To be done = Rewrite the records from the line with "The width and" up to and including the line with "click(22, 228)", putting "zoom control" in place of "viewport control" and leaving everything else unchanged. Give only those lines, without the pictures.

-- start of Dataset extract --

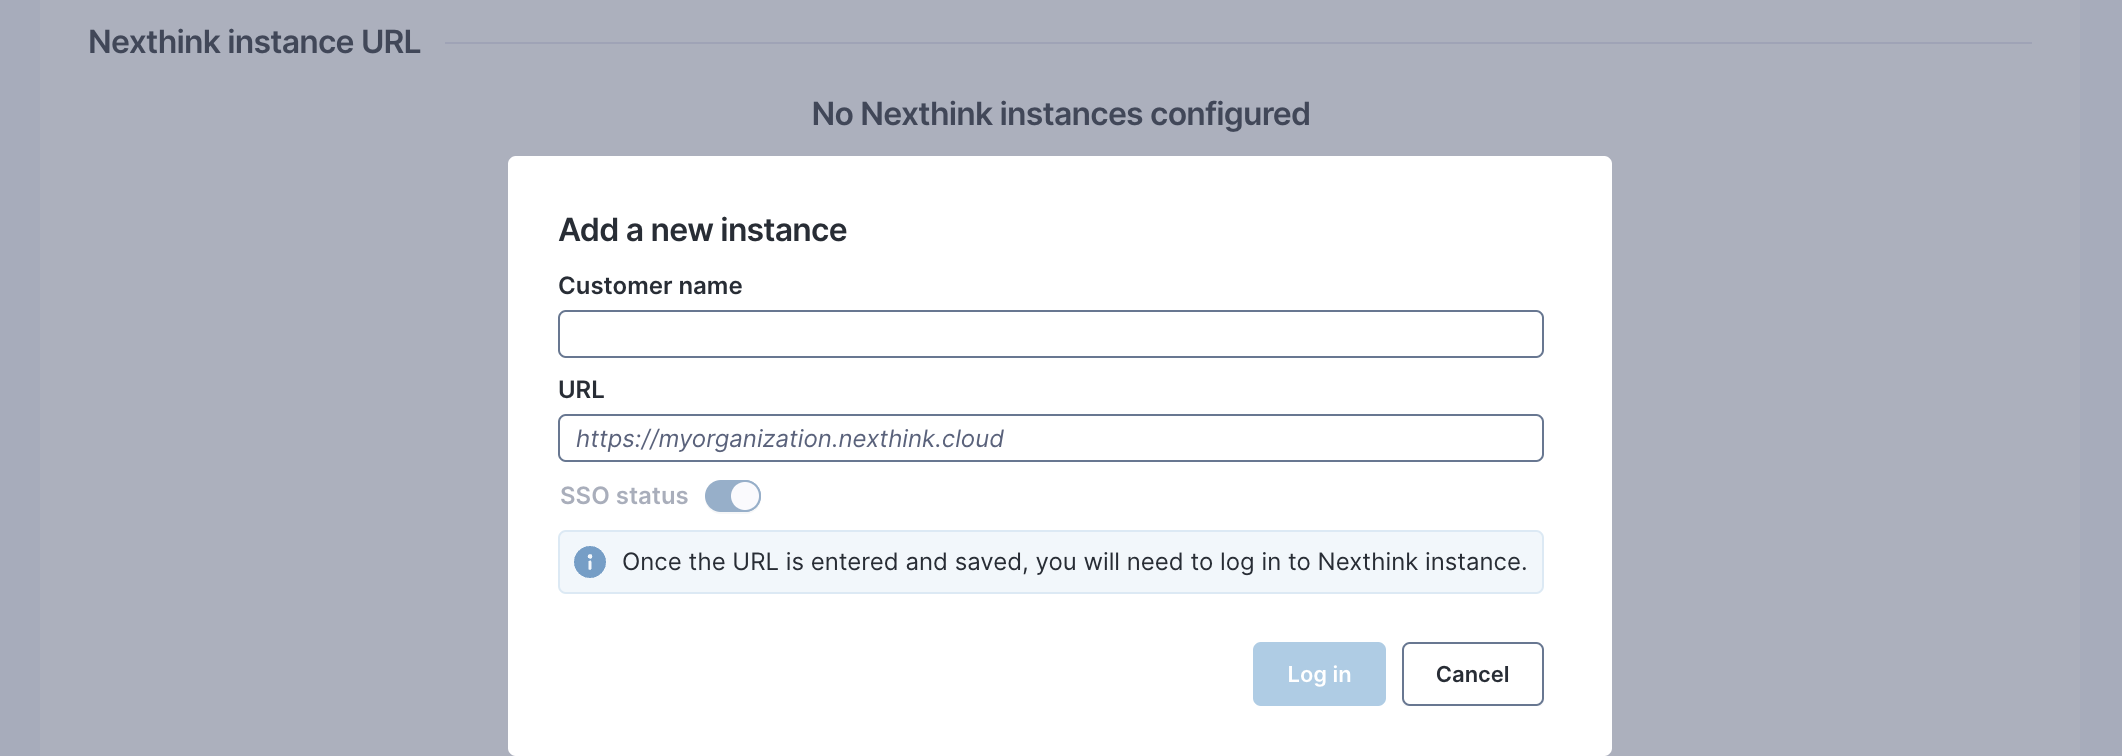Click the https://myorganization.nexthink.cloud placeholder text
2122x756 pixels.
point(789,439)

-- end of Dataset extract --
-- start of Dataset extract --

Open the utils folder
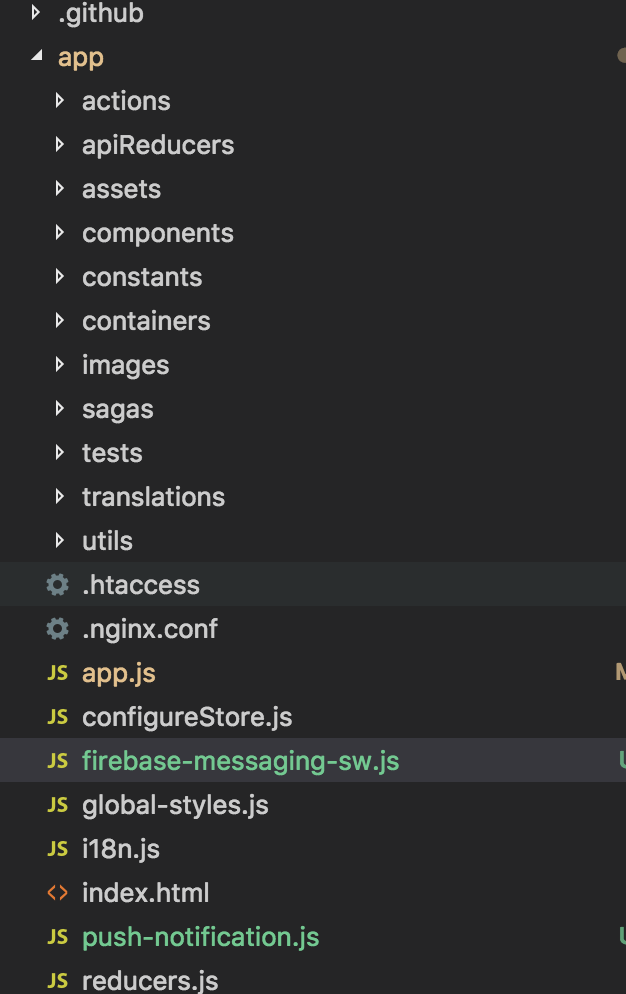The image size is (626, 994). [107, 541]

-- end of Dataset extract --
-- start of Dataset extract --

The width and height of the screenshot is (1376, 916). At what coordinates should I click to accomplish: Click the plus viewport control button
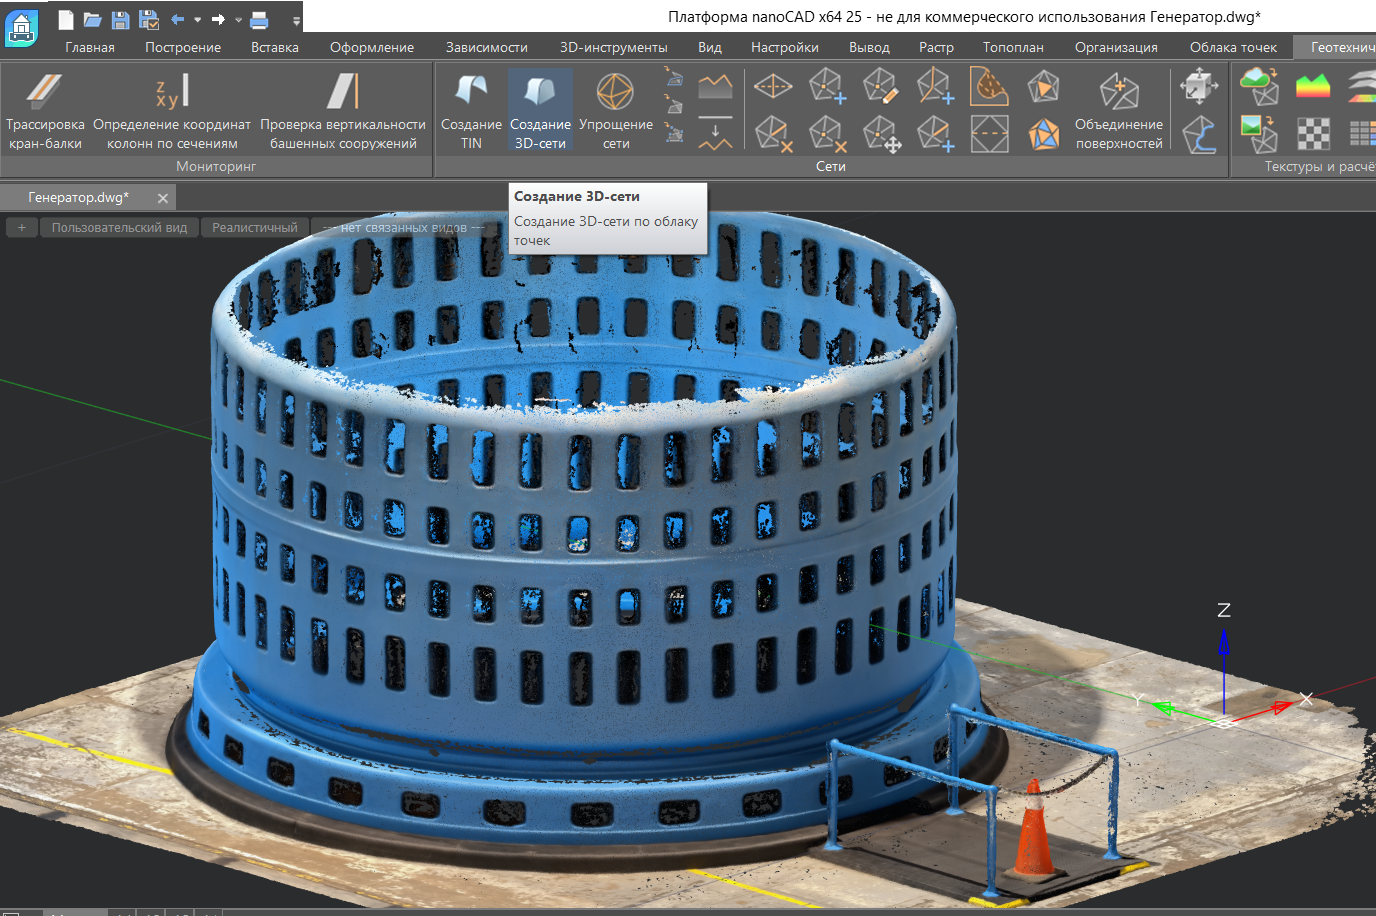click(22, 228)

-- end of Dataset extract --

Exercise response =
The width and height of the screenshot is (1376, 916). At what coordinates should I click to accomplish: Click the plus zoom control button
click(22, 228)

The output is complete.